What a stunning & beautiful girl she is! Wow, she is gorgeous! I love her halos...great pigment.  Even with her short cut you can see how nice her hair is!


----------



## elly (Sep 11, 2006)

Beautiful!!


----------



## Mindi's mom (Aug 24, 2010)

Awww, great pics. I love her collar!


----------



## njdrake (Apr 23, 2007)

That girl is beautiful!! :wub:


----------



## girlygirls (Oct 31, 2010)

She's so adorable.

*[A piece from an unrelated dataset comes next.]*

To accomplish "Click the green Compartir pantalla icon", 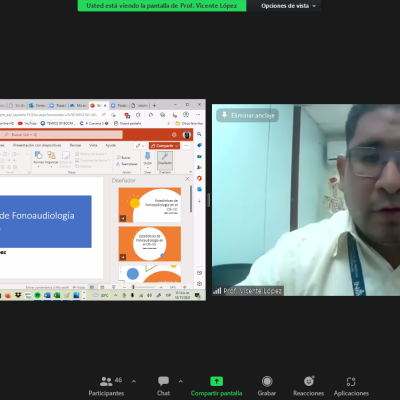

A wee one.


----------



## aprilb (Jul 9, 2010)

She is gorgeous!:wub: Congrats!:chili::chili:


----------



## Lacie's Mom (Oct 11, 2006)

She's gorgeous!!!


----------



## Ladysmom (Oct 19, 2004)

Pearl is gorgeous!


----------



## maltemom09 (Jan 27, 2010)

Mindi's mom said:


> Awww, great pics. I love her collar!


Thanks Camille .... I really splurged and bought her a Susan Lanci harness and I loved the melon color against her white


----------



## chichi (Apr 12, 2007)

:wub:Ahhhh! Pearl is a little beauty.


----------



## Johita (Jul 10, 2009)

WOW Pearl is beautiful!!! You are right, she can def. work the short cut- what a face! I look forward to seeing more of her on SM


----------



## jerricks (Dec 24, 2007)

what a little cutie!! congratulations


----------



## missiek (Jan 2, 2010)

Wow She's gorgeous! Congratulations!


----------



## MaxnMinnie (Aug 5, 2010)

she's precious  her cut makes her look so adorable!


----------



## silverhaven (Sep 6, 2009)

Wow! she is a stunner, :wub: gorgeous.


----------



## cyndrae (Aug 30, 2009)

She looks so sweet. Thanks for the pictures and would love to see more.


----------



## jpupart (Jul 19, 2010)

She's beautiful!


----------



## Alexa (Aug 6, 2009)

Vicki, your little girl is such a beauty! Love her expressive eyes!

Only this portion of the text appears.